Margarida era uma das filhas de Eduardo d’Outremer (“O Exilado”), parente muito próximo de Eduardo, o Confessor, e irmã do príncipe Edgardo. Este último, ao fugir das ciladas de Guilherme, o Conquistador, refugiou-se, juntamente com a irmã, na corte do rei Malcolm Canmore, na Escócia. Uma vez ali, Margarida — tão bela quanto bondosa e recatada — cativou o coração de Malcolm e, no ano de 1070, quando tinha vinte e quatro anos, casou-se com o rei no castelo de Dunfermline. Esse casamento trouxe muitos benefícios a Malcolm e à Escócia. O rei era um homem rude e inculto, mas de boa índole, e Margarida, valendo-se da grande influência que exercia sobre ele, suavizou-lhe o caráter, educou seus modos e o transformou em um dos monarcas mais virtuosos que ocuparam o trono escocês. Graças àquela mulher admirável, os objetivos do reino passaram a ser o fortalecimento da religião cristã e a felicidade dos súditos. “Ela incitava o monarca a praticar a justiça, a caridade, a misericórdia e outras virtudes”, escreveu um autor antigo, “e em todas essas coisas, pela graça divina, conseguiu que ele realizasse seus piedosos desejos. Pois o rei percebia que Cristo habitava no coração da rainha e sempre se dispunha a seguir seus conselhos.” E foi de fato assim, já que ele não só lhe confiou a administração completa dos assuntos domésticos, como também a consultava continuamente sobre os negócios do Estado.

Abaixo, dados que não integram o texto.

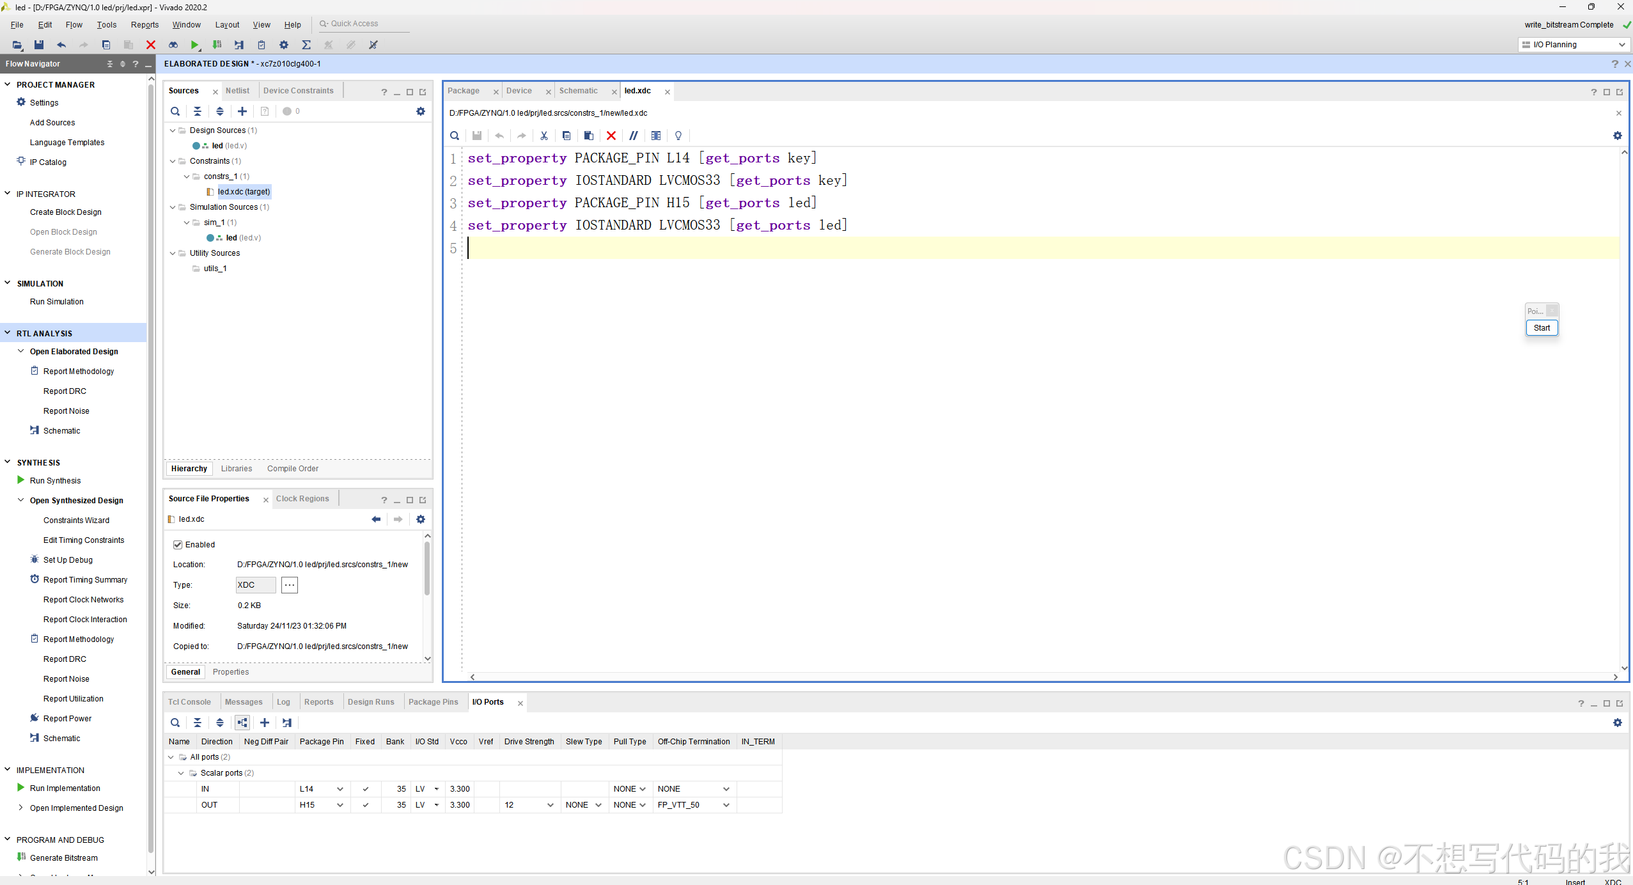The width and height of the screenshot is (1633, 885).
Task: Toggle the Enabled checkbox for led.xdc
Action: [178, 544]
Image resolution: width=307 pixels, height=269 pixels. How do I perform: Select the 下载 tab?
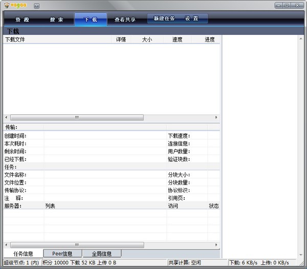coord(91,19)
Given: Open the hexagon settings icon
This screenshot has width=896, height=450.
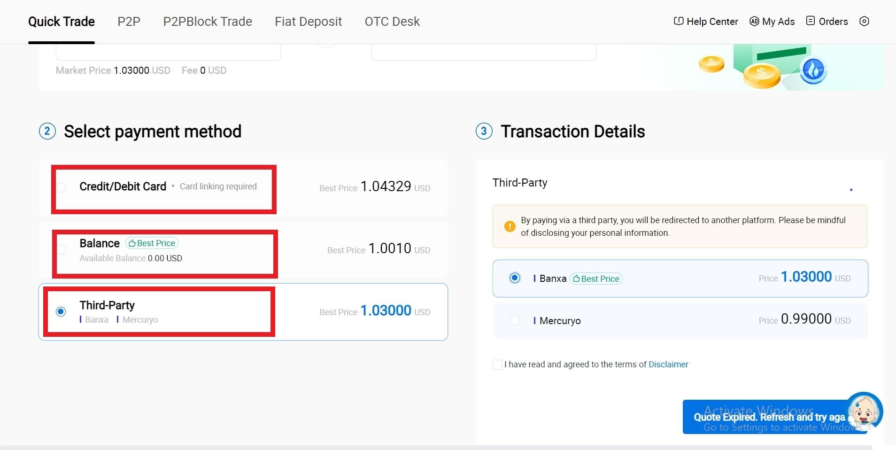Looking at the screenshot, I should [864, 21].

Margarida fez tanto bem a seu marido quanto à sua pátria adotiva, promovendo as artes da civilização, a educação e a religião. A Escócia sofria com a ignorância e com muitos abusos e desordens, tanto entre o clero quanto entre os leigos; mas a rainha organizou e convocou sínodos que tomaram providências para erradicar tais males. Ela mesma comparecia a essas reuniões e participava dos debates. Estabeleceu-se a obrigatoriedade da observância dos domingos, das festas religiosas e dos jejuns. Todos foram incentivados a receber a Comunhão Pascal e muitas práticas escandalosas, como a simonia, a usura e o incesto, foram rigorosamente proibidas. Santa Margarida esforçava-se constantemente por obter bons sacerdotes e mestres para todas as regiões do país, e formou uma espécie de associação de costura entre as damas da corte, com o fim de prover vestimentas e ornamentos para as igrejas. Juntamente com seu esposo, fundou e construiu diversas igrejas, entre as quais se destaca, pela grandiosidade, a de Dunfermline, dedicada à Santíssima Trindade.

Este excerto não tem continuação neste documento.